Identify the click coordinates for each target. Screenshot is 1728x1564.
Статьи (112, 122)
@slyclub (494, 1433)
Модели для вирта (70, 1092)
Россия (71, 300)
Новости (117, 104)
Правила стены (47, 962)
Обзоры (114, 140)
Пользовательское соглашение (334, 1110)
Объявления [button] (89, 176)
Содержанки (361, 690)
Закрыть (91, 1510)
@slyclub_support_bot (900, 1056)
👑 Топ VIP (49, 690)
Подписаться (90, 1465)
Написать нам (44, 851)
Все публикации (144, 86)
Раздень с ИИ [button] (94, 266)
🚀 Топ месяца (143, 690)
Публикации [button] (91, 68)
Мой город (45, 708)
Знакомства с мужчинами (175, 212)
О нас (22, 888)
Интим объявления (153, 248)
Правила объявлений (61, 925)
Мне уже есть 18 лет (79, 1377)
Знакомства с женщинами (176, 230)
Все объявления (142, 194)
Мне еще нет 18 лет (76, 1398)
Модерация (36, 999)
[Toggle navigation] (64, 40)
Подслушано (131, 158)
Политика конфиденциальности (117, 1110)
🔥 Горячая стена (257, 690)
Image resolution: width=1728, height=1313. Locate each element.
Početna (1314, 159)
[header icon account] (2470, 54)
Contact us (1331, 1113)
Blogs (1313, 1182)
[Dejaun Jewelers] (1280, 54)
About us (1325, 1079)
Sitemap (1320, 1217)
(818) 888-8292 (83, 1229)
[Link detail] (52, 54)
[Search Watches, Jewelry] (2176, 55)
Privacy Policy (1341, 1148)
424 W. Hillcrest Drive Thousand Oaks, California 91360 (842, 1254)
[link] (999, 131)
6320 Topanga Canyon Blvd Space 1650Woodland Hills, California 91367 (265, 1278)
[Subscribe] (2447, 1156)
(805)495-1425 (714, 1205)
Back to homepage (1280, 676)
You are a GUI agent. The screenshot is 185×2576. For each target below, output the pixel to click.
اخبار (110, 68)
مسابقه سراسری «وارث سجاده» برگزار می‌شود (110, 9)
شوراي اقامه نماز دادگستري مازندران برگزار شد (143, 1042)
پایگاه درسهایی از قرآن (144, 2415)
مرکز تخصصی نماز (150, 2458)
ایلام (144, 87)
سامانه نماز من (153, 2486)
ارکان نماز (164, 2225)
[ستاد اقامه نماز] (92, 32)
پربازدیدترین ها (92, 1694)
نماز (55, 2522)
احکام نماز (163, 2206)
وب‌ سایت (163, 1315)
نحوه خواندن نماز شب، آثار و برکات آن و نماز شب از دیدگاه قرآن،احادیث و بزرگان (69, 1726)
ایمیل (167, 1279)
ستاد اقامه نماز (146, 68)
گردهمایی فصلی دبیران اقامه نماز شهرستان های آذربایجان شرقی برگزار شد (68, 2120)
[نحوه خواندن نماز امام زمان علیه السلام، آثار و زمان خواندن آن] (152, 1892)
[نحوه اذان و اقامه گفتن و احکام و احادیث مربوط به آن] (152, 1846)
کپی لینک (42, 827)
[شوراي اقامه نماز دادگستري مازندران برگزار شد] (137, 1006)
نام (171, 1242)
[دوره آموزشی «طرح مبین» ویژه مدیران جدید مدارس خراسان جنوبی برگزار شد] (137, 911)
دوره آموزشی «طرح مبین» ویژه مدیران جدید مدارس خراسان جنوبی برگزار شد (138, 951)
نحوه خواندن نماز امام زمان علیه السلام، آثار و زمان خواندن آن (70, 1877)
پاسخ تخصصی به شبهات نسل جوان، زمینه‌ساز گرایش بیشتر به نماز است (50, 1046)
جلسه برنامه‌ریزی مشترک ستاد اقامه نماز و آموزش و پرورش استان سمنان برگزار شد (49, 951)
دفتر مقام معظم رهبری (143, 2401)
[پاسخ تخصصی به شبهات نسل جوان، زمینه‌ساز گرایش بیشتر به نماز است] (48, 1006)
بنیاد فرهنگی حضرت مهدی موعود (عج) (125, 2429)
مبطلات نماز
-*-*-
▶ **ABOUT THIS TASK**
Your answer must be an exact copy of all the entries.

▶ **EXERCISE RESPONSE**
Identify the click coordinates for each target. Screenshot is 1728x1564.
Статьи (112, 122)
@slyclub (494, 1433)
Модели для вирта (70, 1092)
Россия (71, 300)
Новости (117, 104)
Правила стены (47, 962)
Обзоры (114, 140)
Пользовательское соглашение (334, 1110)
Объявления [button] (89, 176)
Содержанки (361, 690)
Закрыть (91, 1510)
@slyclub_support_bot (900, 1056)
👑 Топ VIP (49, 690)
Подписаться (90, 1465)
Написать нам (44, 851)
Все публикации (144, 86)
Раздень с ИИ [button] (94, 266)
🚀 Топ месяца (143, 690)
Публикации [button] (91, 68)
Мой город (45, 708)
Знакомства с мужчинами (175, 212)
О нас (22, 888)
Интим объявления (153, 248)
Правила объявлений (61, 925)
Мне уже есть 18 лет (79, 1377)
Знакомства с женщинами (176, 230)
Все объявления (142, 194)
Мне еще нет 18 лет (76, 1398)
Модерация (36, 999)
[Toggle navigation] (64, 40)
Подслушано (131, 158)
Политика конфиденциальности (117, 1110)
🔥 Горячая стена (257, 690)
Image resolution: width=1728, height=1313. Locate each element.
Početna (1314, 159)
[header icon account] (2470, 54)
Contact us (1331, 1113)
Blogs (1313, 1182)
[Dejaun Jewelers] (1280, 54)
About us (1325, 1079)
Sitemap (1320, 1217)
(818) 888-8292 (83, 1229)
[Link detail] (52, 54)
[Search Watches, Jewelry] (2176, 55)
Privacy Policy (1341, 1148)
424 W. Hillcrest Drive Thousand Oaks, California 91360 (842, 1254)
[link] (999, 131)
6320 Topanga Canyon Blvd Space 1650Woodland Hills, California 91367 (265, 1278)
[Subscribe] (2447, 1156)
(805)495-1425 (714, 1205)
Back to homepage (1280, 676)
You are a GUI agent. The screenshot is 185×2576. For each target below, output the pixel to click.
اخبار (110, 68)
مسابقه سراسری «وارث سجاده» برگزار می‌شود (110, 9)
شوراي اقامه نماز دادگستري مازندران برگزار شد (143, 1042)
پایگاه درسهایی از قرآن (144, 2415)
مرکز تخصصی نماز (150, 2458)
ایلام (144, 87)
سامانه نماز من (153, 2486)
ارکان نماز (164, 2225)
[ستاد اقامه نماز] (92, 32)
پربازدیدترین ها (92, 1694)
نماز (55, 2522)
احکام نماز (163, 2206)
وب‌ سایت (163, 1315)
نحوه خواندن نماز شب، آثار و برکات آن و نماز شب از دیدگاه قرآن،احادیث و بزرگان (69, 1726)
ایمیل (167, 1279)
ستاد اقامه نماز (146, 68)
گردهمایی فصلی دبیران اقامه نماز شهرستان های آذربایجان شرقی برگزار شد (68, 2120)
[نحوه خواندن نماز امام زمان علیه السلام، آثار و زمان خواندن آن] (152, 1892)
[نحوه اذان و اقامه گفتن و احکام و احادیث مربوط به آن] (152, 1846)
کپی لینک (42, 827)
[شوراي اقامه نماز دادگستري مازندران برگزار شد] (137, 1006)
نام (171, 1242)
[دوره آموزشی «طرح مبین» ویژه مدیران جدید مدارس خراسان جنوبی برگزار شد] (137, 911)
دوره آموزشی «طرح مبین» ویژه مدیران جدید مدارس خراسان جنوبی برگزار شد (138, 951)
نحوه خواندن نماز امام زمان علیه السلام، آثار و زمان خواندن آن (70, 1877)
پاسخ تخصصی به شبهات نسل جوان، زمینه‌ساز گرایش بیشتر به نماز است (50, 1046)
جلسه برنامه‌ریزی مشترک ستاد اقامه نماز و آموزش و پرورش استان سمنان برگزار شد (49, 951)
دفتر مقام معظم رهبری (143, 2401)
[پاسخ تخصصی به شبهات نسل جوان، زمینه‌ساز گرایش بیشتر به نماز است] (48, 1006)
بنیاد فرهنگی حضرت مهدی موعود (عج) (125, 2429)
مبطلات نماز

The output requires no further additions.